[Saved entries]
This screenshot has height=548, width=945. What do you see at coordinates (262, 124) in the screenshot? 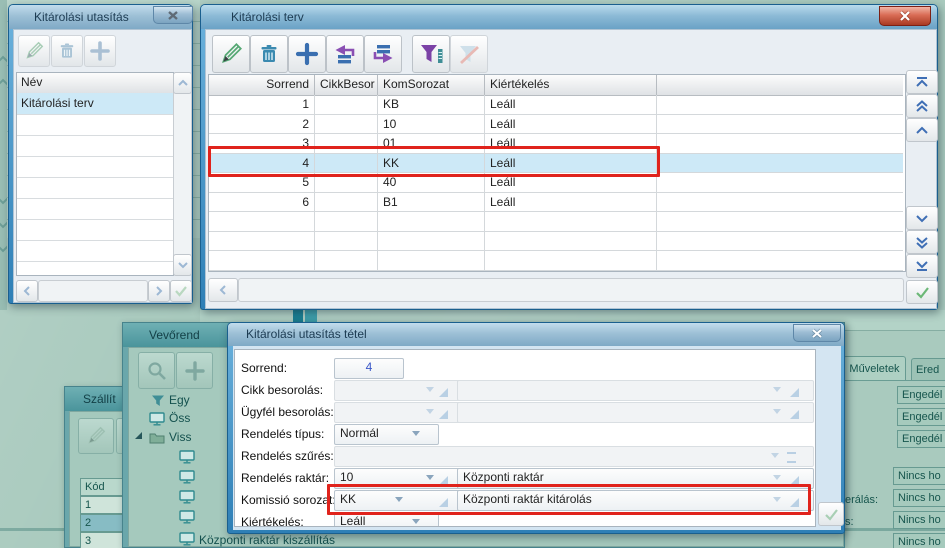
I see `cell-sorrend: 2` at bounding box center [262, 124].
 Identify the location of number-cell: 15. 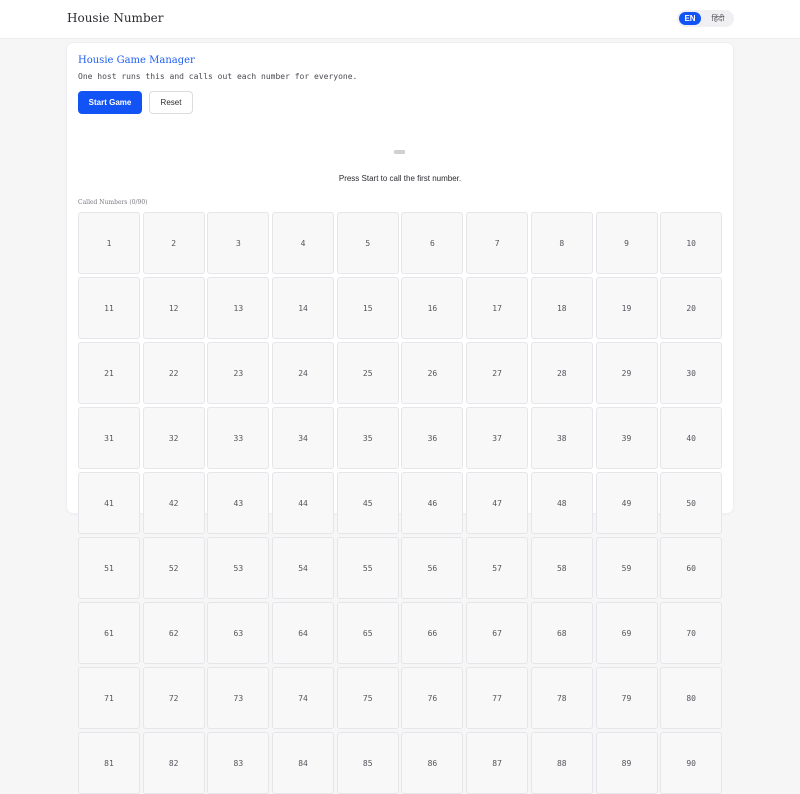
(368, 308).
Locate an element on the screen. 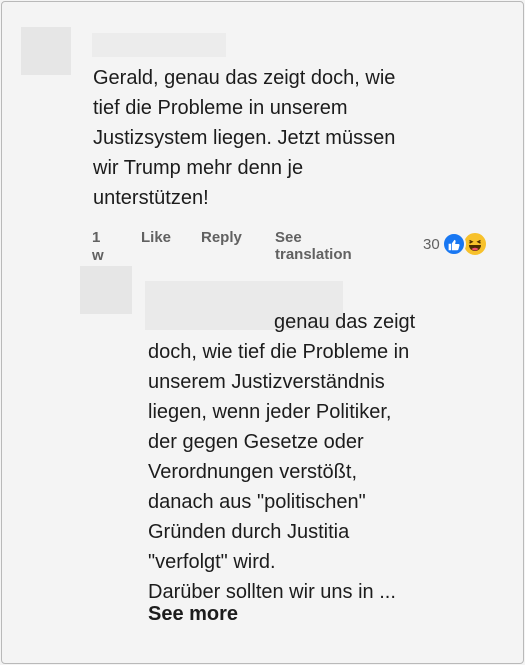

* * *

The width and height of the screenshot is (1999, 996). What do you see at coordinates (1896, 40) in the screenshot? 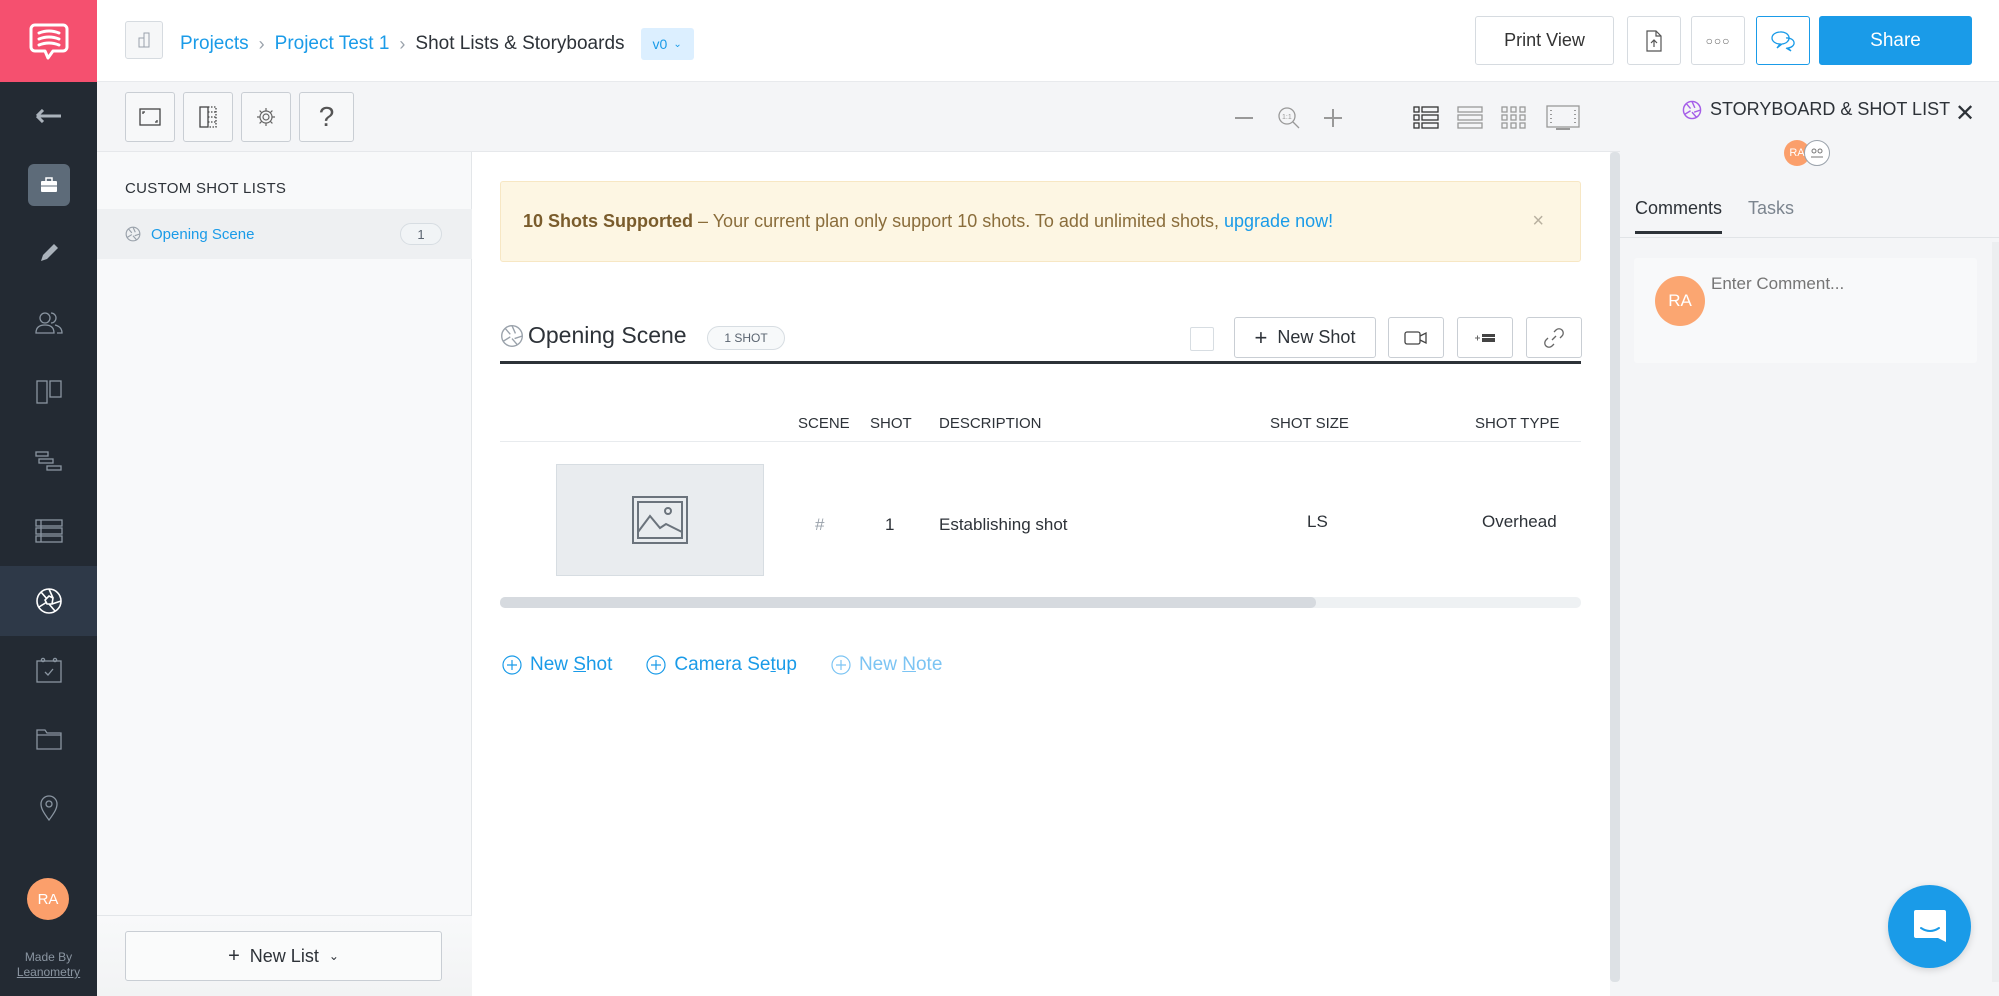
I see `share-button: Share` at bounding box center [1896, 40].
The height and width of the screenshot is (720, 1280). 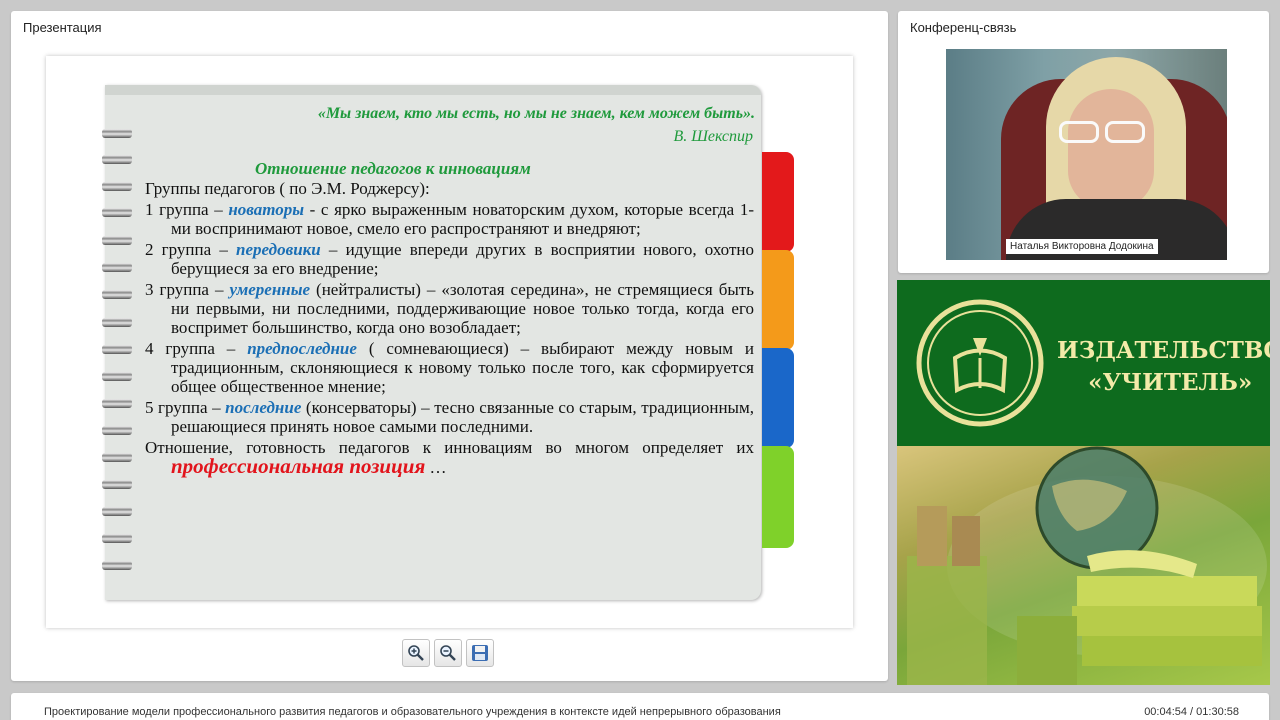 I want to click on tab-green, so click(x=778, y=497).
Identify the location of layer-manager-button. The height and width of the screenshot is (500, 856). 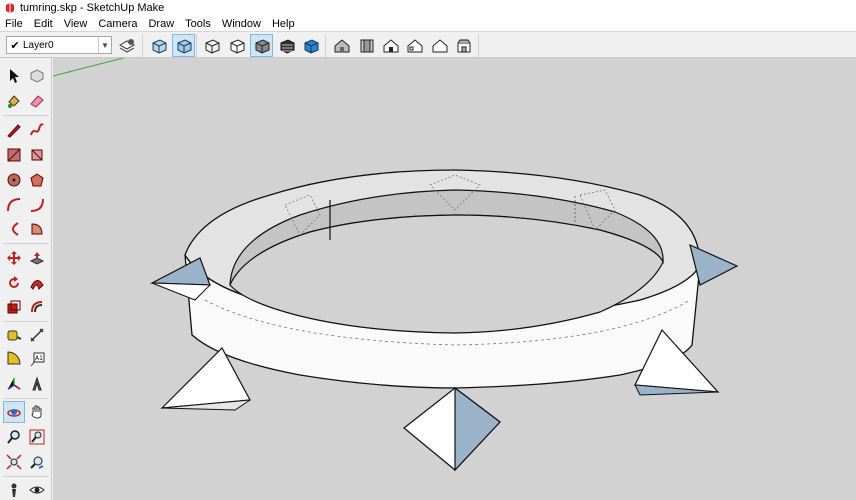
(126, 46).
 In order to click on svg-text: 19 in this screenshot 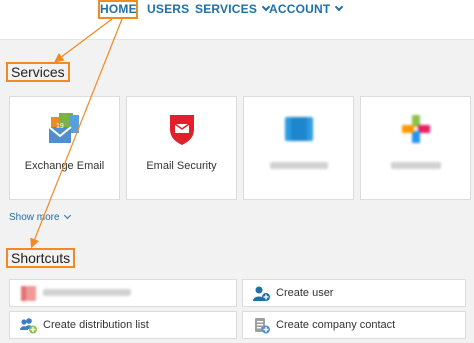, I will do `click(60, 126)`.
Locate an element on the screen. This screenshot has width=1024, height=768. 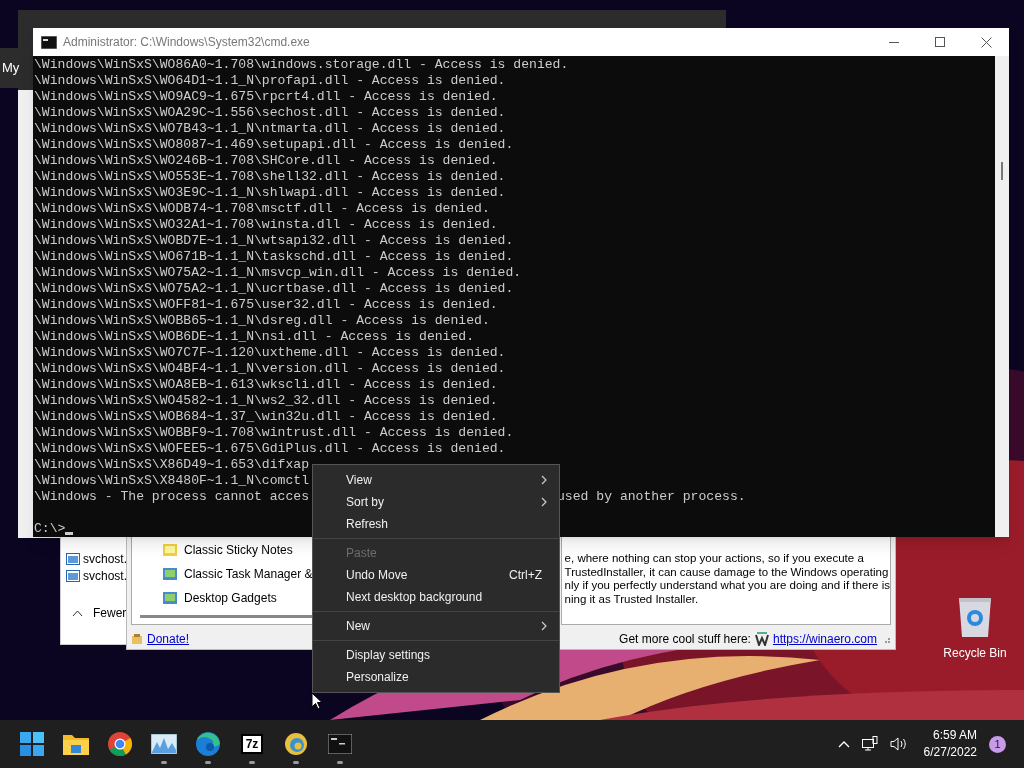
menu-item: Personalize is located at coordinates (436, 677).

Try it:
Could you copy the records above word for word, from the line with "Locate an element on the screen. This" up to and including the line with "menu-item: Personalize is", leaving out the pictures?

Response:
Locate an element on the screen. This screenshot has width=1024, height=768. 
menu-item: Personalize is located at coordinates (436, 677).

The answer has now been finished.